20 Evet, hatta tövbe ve halkını fidye ile kurtarmış olan Rab’be imanın dışında hiçbir şey öğretmemelerini emretti.

21 Ve birbirleriyle çekişmemelerini, ama aynı gözle ileriye bakmalarını, tek inanç ve tek vaftizle gönüllerini sevgi ve birlik içinde birleştirmelerini emretti.

22 Ve onlara böyle vaaz etmelerini buyurdu. Ve böylece Tanrı’nın çocukları oldular.

23 Ve onlara sebt gününe dikkat edip o günü kutsal tutmalarını ve ayrıca her gün de Tanrıları Rab’be şükretmelerini emretti.

24 Ve ayrıca atamış olduğu rahiplerin de geçimlerini sağlamak için kendi elleriyle çalışmaları gerektiğini emretti.

25 Ve haftanın bir günü bir araya toplanıp halka öğretmek ve Tanrıları Rab’be ibadet etmek için ayrılmıştı; ve ayrıca ellerinden geldiği kadar sık sık bir araya geleceklerdi.

26 Ve rahipler geçimlerini sağlamak için halka yük olmayacaktı; ama çalışmaları karşılığında Tanrı’nın lütfunu elde ederek Ruh’ta güçleneceklerdi; Tanrı hakkında bilgi sahibi olarak Tanrı’nın gücü ve yetkisiyle öğretebileceklerdi.

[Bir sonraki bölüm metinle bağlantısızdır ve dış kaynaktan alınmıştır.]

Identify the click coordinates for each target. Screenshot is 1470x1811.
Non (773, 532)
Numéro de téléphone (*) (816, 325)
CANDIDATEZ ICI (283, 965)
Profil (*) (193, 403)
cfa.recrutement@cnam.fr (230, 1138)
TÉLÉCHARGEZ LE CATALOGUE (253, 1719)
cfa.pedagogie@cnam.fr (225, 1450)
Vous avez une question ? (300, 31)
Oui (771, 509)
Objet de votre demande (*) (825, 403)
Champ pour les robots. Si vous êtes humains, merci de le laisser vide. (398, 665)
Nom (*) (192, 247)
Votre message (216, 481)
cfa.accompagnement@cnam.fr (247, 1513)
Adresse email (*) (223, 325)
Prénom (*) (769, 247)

27 Ve Alma, Kilise halkından olanların mallarını vermelerini emretti; her biri sahip olduğu ölçüde verecekti; malı çok olan çok verecek ve malı az olandan az istenecekti; ve malı olmayana ise verilecekti.

28 Ve böylece kendi özgür istekleri ve Tanrı’ya karşı duydukları iyi arzularıyla yardıma ihtiyacı olan rahiplere, evet ve muhtaçlara, çıplak canlara mallarından vereceklerdi.

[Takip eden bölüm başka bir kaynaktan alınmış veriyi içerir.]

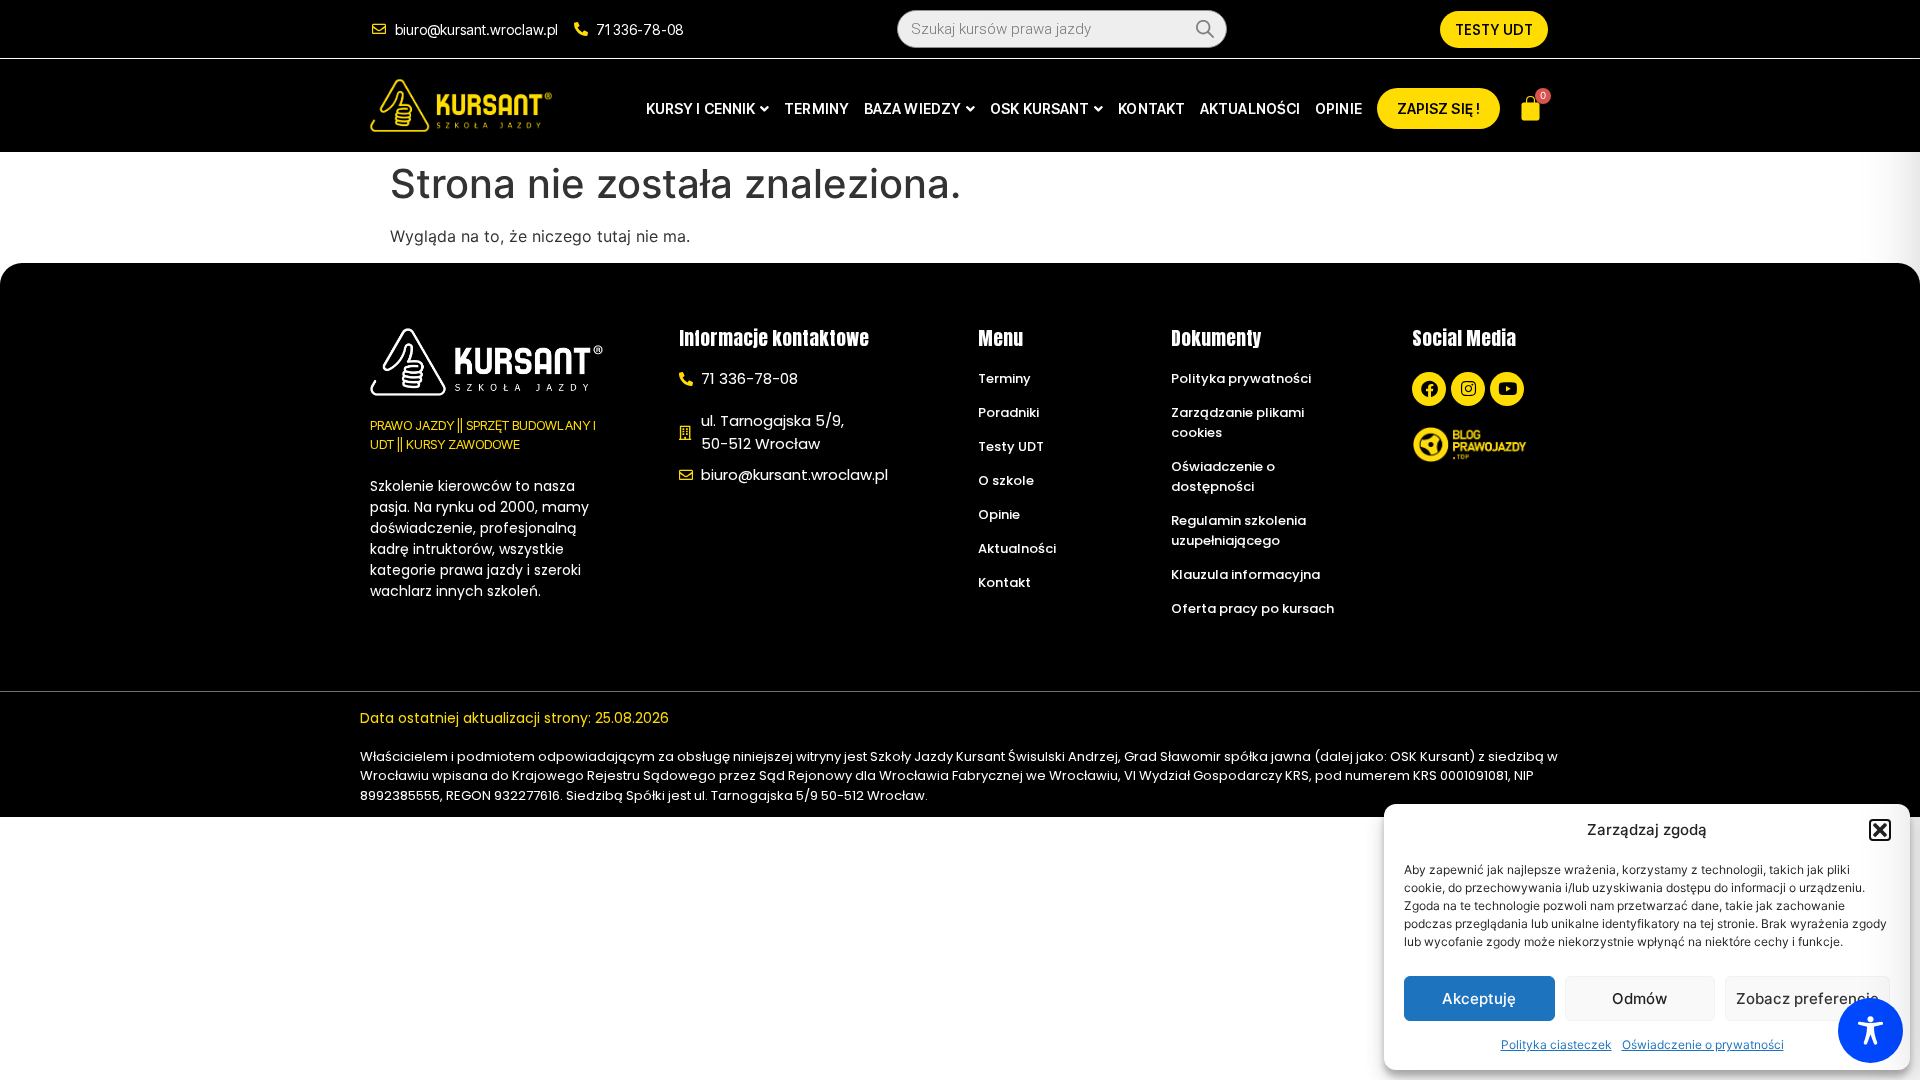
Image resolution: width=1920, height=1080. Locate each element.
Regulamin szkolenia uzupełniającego (1238, 530)
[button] (1880, 830)
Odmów (1639, 998)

29 Ve Alma, Tanrı’dan emir alarak onlara bunu söyledi; ve onlar da Tanrı’nın önünde doğru bir şekilde yürüdüler; ihtiyaçlarına ve isteklerine göre birbirlerine hem maddi, hem de ruhsal yönden yardım ettiler.

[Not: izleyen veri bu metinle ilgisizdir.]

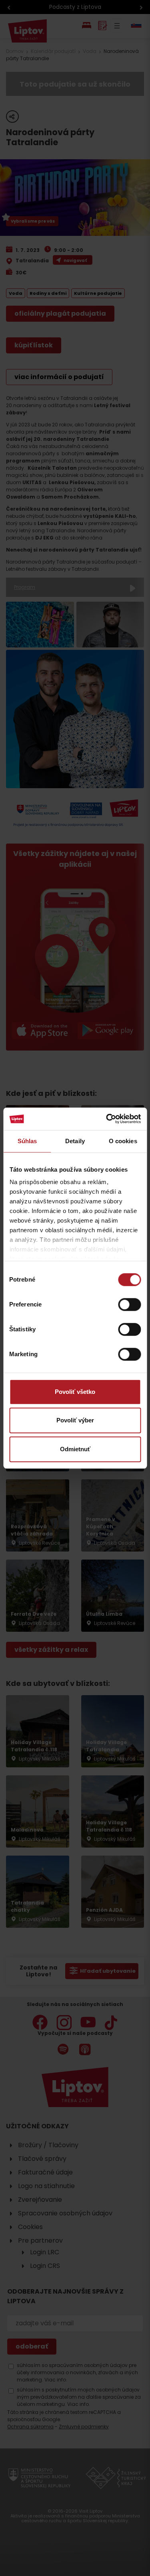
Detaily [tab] (75, 1141)
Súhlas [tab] (27, 1141)
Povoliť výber (75, 1420)
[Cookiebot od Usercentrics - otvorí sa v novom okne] (107, 1119)
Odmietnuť (75, 1449)
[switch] (129, 1304)
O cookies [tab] (123, 1141)
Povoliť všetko (75, 1391)
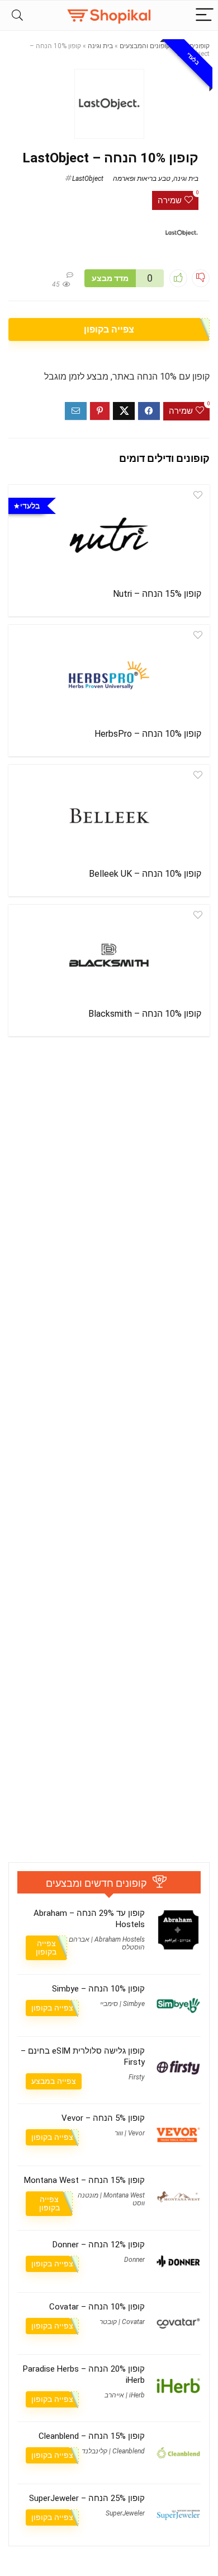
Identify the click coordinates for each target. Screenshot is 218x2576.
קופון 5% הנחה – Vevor (103, 2118)
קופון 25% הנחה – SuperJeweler (87, 2498)
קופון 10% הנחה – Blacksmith (144, 1013)
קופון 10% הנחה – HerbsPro (147, 733)
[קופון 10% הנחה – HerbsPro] (109, 675)
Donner (134, 2260)
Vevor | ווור (130, 2133)
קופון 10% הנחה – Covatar (97, 2307)
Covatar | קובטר (122, 2322)
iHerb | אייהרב (125, 2395)
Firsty (137, 2077)
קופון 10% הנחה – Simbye (98, 1989)
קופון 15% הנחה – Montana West (84, 2180)
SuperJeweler (125, 2513)
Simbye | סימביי (122, 2004)
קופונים (199, 46)
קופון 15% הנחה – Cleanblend (92, 2436)
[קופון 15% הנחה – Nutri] (109, 535)
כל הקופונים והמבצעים (151, 46)
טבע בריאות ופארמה (141, 179)
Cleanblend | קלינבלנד (113, 2451)
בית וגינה (100, 46)
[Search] (17, 15)
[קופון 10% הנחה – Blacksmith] (109, 955)
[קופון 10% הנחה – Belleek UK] (109, 815)
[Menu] (204, 15)
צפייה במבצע (53, 2081)
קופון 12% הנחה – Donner (99, 2245)
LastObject (87, 179)
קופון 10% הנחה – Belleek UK (145, 873)
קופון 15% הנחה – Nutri (157, 593)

30 Ve şimdi öyle oldu ki bütün bunlar Mormon’da, evet, Mormon sularının yanında, Mormon sularının yanında ki ormanda oluyordu; evet, Mormon yeri, Mormon suları, Mormon ormanı, bunlar Fidye ile Kurtarıcıları’nın bilgisine orada kavuşmuş olanların gözünde ne güzeldir; evet ve onlar da ne kadar kutsanmışlardır, çünkü onlar sonsuza dek Rab’bi öven ilahiler söyleyeceklerdir.

31 Ve bunlar kral öğrenmesin diye ülkenin sınırında oluyordu.

32 Fakat işte, öyle oldu ki halk arasında bir kıpırtı olduğunu sezen kral, onları gözetlemeleri için hizmetkârlarını gönderdi. Bu yüzden Rab’bin sözünü duymak için toplandıkları bir gün, kral onları keşfetti.

33 Ve şimdi kral, Alma’nın, halkı kendisine karşı ayaklanmaya kışkırttığını söyledi; bu yüzden onları yok etmek üzere ordusunu gönderdi.

34 Ve öyle oldu ki Alma’ya ve Rab’bin halkına kralın ordusunun geldiği bildirildi; bunun üzerine çadırlarını ve ailelerini alarak çöle gittiler.

35 Ve sayıları yaklaşık dört yüz elli candı.